● **WHAT IS NEEDED**
Below is a set of entries; copy all of them exactly.

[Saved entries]
########

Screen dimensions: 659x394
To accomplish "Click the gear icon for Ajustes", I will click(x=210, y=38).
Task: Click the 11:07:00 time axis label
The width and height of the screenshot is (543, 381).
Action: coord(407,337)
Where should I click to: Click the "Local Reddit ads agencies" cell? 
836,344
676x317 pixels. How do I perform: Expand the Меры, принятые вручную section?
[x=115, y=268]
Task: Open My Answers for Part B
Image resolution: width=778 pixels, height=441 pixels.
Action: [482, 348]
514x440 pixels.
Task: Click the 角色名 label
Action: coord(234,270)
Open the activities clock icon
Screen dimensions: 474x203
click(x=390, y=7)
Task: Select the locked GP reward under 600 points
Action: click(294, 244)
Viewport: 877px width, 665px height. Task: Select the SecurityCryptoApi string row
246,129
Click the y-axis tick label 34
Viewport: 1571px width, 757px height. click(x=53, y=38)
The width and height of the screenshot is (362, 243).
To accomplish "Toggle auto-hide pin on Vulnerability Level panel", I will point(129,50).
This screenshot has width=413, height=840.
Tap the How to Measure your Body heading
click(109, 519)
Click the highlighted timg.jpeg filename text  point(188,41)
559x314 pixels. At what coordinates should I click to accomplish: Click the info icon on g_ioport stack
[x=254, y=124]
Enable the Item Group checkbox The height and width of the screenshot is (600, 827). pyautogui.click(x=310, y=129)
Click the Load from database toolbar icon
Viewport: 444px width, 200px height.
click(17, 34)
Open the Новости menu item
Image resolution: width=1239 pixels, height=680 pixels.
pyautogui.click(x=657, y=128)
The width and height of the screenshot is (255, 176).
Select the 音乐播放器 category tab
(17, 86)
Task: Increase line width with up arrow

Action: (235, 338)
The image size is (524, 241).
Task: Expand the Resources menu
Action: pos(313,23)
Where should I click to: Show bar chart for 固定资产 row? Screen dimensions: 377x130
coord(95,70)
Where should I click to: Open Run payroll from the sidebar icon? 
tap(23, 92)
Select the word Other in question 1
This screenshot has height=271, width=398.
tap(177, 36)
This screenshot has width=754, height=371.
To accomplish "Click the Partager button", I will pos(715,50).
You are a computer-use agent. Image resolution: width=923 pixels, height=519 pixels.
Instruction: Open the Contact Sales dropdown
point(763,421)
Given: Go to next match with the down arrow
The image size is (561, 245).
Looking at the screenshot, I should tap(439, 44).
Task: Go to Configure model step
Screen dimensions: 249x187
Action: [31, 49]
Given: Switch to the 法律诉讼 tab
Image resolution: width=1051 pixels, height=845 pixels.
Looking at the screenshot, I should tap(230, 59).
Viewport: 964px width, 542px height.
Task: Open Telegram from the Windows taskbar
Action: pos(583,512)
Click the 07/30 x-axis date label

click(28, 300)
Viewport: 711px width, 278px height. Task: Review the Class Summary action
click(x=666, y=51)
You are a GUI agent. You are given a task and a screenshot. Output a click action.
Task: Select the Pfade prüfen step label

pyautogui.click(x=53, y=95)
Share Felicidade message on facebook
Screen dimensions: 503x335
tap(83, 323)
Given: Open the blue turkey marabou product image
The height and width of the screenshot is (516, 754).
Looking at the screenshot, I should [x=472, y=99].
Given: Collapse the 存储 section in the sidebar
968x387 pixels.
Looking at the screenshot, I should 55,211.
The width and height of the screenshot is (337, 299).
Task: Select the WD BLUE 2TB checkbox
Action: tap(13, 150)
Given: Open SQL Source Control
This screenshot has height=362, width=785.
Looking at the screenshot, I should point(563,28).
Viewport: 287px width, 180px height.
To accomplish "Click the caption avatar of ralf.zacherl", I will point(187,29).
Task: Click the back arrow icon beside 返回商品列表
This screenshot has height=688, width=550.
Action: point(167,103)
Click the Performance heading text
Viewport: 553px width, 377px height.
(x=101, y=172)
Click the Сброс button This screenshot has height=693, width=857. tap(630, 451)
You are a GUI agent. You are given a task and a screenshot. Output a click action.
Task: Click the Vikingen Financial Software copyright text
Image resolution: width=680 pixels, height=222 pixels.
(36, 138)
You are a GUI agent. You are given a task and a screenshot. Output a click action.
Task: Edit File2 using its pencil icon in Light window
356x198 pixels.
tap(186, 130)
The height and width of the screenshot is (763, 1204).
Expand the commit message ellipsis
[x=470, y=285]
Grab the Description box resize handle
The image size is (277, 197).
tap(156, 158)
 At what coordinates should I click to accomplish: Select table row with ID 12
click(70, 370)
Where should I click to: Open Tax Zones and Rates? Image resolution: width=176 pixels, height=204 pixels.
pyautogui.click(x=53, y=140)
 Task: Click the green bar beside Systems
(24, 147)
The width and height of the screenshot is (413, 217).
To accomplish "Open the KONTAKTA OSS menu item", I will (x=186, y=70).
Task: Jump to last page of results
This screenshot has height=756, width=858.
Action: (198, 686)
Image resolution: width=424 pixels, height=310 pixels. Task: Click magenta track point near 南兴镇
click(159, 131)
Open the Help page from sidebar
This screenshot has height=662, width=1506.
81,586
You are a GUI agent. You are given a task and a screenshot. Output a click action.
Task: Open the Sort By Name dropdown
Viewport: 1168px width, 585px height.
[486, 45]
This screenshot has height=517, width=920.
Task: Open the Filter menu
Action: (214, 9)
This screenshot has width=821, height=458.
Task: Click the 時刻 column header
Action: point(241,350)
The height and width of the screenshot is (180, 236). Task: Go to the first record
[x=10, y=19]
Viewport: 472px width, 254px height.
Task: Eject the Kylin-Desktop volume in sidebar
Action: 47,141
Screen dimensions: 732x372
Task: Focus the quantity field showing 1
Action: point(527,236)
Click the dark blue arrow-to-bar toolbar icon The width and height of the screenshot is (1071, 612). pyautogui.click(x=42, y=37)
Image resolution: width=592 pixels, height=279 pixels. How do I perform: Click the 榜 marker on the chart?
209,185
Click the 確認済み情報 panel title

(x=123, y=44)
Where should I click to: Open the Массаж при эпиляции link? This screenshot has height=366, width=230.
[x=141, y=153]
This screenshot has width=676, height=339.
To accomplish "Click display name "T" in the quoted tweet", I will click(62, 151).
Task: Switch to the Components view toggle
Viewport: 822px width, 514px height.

########

● **WRITTEN RESPONSE**
Screen dimensions: 659x394
To accomplish "Click the gear icon for Ajustes", I will click(x=210, y=38).
Task: Click the 11:07:00 time axis label
The width and height of the screenshot is (543, 381).
Action: coord(407,337)
Where should I click to: Click the "Local Reddit ads agencies" cell? 
836,344
676x317 pixels. How do I perform: Expand the Меры, принятые вручную section?
[x=115, y=268]
Task: Open My Answers for Part B
Image resolution: width=778 pixels, height=441 pixels.
Action: [482, 348]
514x440 pixels.
Task: Click the 角色名 label
Action: coord(234,270)
Open the activities clock icon
Screen dimensions: 474x203
click(x=390, y=7)
Task: Select the locked GP reward under 600 points
Action: click(294, 244)
Viewport: 877px width, 665px height. Task: Select the SecurityCryptoApi string row
246,129
Click the y-axis tick label 34
Viewport: 1571px width, 757px height. click(x=53, y=38)
The width and height of the screenshot is (362, 243).
To accomplish "Toggle auto-hide pin on Vulnerability Level panel", I will point(129,50).
This screenshot has width=413, height=840.
Tap the How to Measure your Body heading
click(109, 519)
Click the highlighted timg.jpeg filename text  point(188,41)
559x314 pixels. At what coordinates should I click to accomplish: Click the info icon on g_ioport stack
[x=254, y=124]
Enable the Item Group checkbox The height and width of the screenshot is (600, 827). pyautogui.click(x=310, y=129)
Click the Load from database toolbar icon
Viewport: 444px width, 200px height.
click(17, 34)
Open the Новости menu item
Image resolution: width=1239 pixels, height=680 pixels.
pyautogui.click(x=657, y=128)
The width and height of the screenshot is (255, 176).
Select the 音乐播放器 category tab
(17, 86)
Task: Increase line width with up arrow

Action: (235, 338)
The image size is (524, 241).
Task: Expand the Resources menu
Action: pos(313,23)
Where should I click to: Show bar chart for 固定资产 row? Screen dimensions: 377x130
coord(95,70)
Where should I click to: Open Run payroll from the sidebar icon? 
tap(23, 92)
Select the word Other in question 1
This screenshot has height=271, width=398.
tap(177, 36)
This screenshot has width=754, height=371.
To accomplish "Click the Partager button", I will pos(715,50).
You are a computer-use agent. Image resolution: width=923 pixels, height=519 pixels.
Instruction: Open the Contact Sales dropdown
point(763,421)
Given: Go to next match with the down arrow
The image size is (561, 245).
Looking at the screenshot, I should tap(439, 44).
Task: Go to Configure model step
Screen dimensions: 249x187
Action: [31, 49]
Given: Switch to the 法律诉讼 tab
Image resolution: width=1051 pixels, height=845 pixels.
Looking at the screenshot, I should tap(230, 59).
Viewport: 964px width, 542px height.
Task: Open Telegram from the Windows taskbar
Action: pos(583,512)
Click the 07/30 x-axis date label

click(28, 300)
Viewport: 711px width, 278px height. Task: Review the Class Summary action
click(x=666, y=51)
You are a GUI agent. You are given a task and a screenshot. Output a click action.
Task: Select the Pfade prüfen step label

pyautogui.click(x=53, y=95)
Share Felicidade message on facebook
Screen dimensions: 503x335
tap(83, 323)
Given: Open the blue turkey marabou product image
The height and width of the screenshot is (516, 754).
Looking at the screenshot, I should [x=472, y=99].
Given: Collapse the 存储 section in the sidebar
968x387 pixels.
Looking at the screenshot, I should 55,211.
The width and height of the screenshot is (337, 299).
Task: Select the WD BLUE 2TB checkbox
Action: tap(13, 150)
Given: Open SQL Source Control
This screenshot has height=362, width=785.
Looking at the screenshot, I should point(563,28).
Viewport: 287px width, 180px height.
To accomplish "Click the caption avatar of ralf.zacherl", I will point(187,29).
Task: Click the back arrow icon beside 返回商品列表
This screenshot has height=688, width=550.
Action: point(167,103)
Click the Performance heading text
Viewport: 553px width, 377px height.
(x=101, y=172)
Click the Сброс button This screenshot has height=693, width=857. tap(630, 451)
You are a GUI agent. You are given a task and a screenshot. Output a click action.
Task: Click the Vikingen Financial Software copyright text
Image resolution: width=680 pixels, height=222 pixels.
(36, 138)
You are a GUI agent. You are given a task and a screenshot. Output a click action.
Task: Edit File2 using its pencil icon in Light window
356x198 pixels.
tap(186, 130)
The height and width of the screenshot is (763, 1204).
Expand the commit message ellipsis
[x=470, y=285]
Grab the Description box resize handle
The image size is (277, 197).
tap(156, 158)
 At what coordinates should I click to accomplish: Select table row with ID 12
click(70, 370)
Where should I click to: Open Tax Zones and Rates? Image resolution: width=176 pixels, height=204 pixels.
pyautogui.click(x=53, y=140)
 Task: Click the green bar beside Systems
(24, 147)
The width and height of the screenshot is (413, 217).
To accomplish "Open the KONTAKTA OSS menu item", I will (x=186, y=70).
Task: Jump to last page of results
This screenshot has height=756, width=858.
Action: (198, 686)
Image resolution: width=424 pixels, height=310 pixels. Task: Click magenta track point near 南兴镇
click(159, 131)
Open the Help page from sidebar
This screenshot has height=662, width=1506.
81,586
You are a GUI agent. You are given a task and a screenshot. Output a click action.
Task: Open the Sort By Name dropdown
Viewport: 1168px width, 585px height.
[486, 45]
This screenshot has height=517, width=920.
Task: Open the Filter menu
Action: (214, 9)
This screenshot has width=821, height=458.
Task: Click the 時刻 column header
Action: point(241,350)
The height and width of the screenshot is (180, 236). Task: Go to the first record
[x=10, y=19]
Viewport: 472px width, 254px height.
Task: Eject the Kylin-Desktop volume in sidebar
Action: 47,141
Screen dimensions: 732x372
Task: Focus the quantity field showing 1
Action: point(527,236)
Click the dark blue arrow-to-bar toolbar icon The width and height of the screenshot is (1071, 612). pyautogui.click(x=42, y=37)
Image resolution: width=592 pixels, height=279 pixels. How do I perform: Click the 榜 marker on the chart?
209,185
Click the 確認済み情報 panel title

(x=123, y=44)
Where should I click to: Open the Массаж при эпиляции link? This screenshot has height=366, width=230.
[x=141, y=153]
This screenshot has width=676, height=339.
To accomplish "Click display name "T" in the quoted tweet", I will click(62, 151).
Task: Switch to the Components view toggle
Viewport: 822px width, 514px height.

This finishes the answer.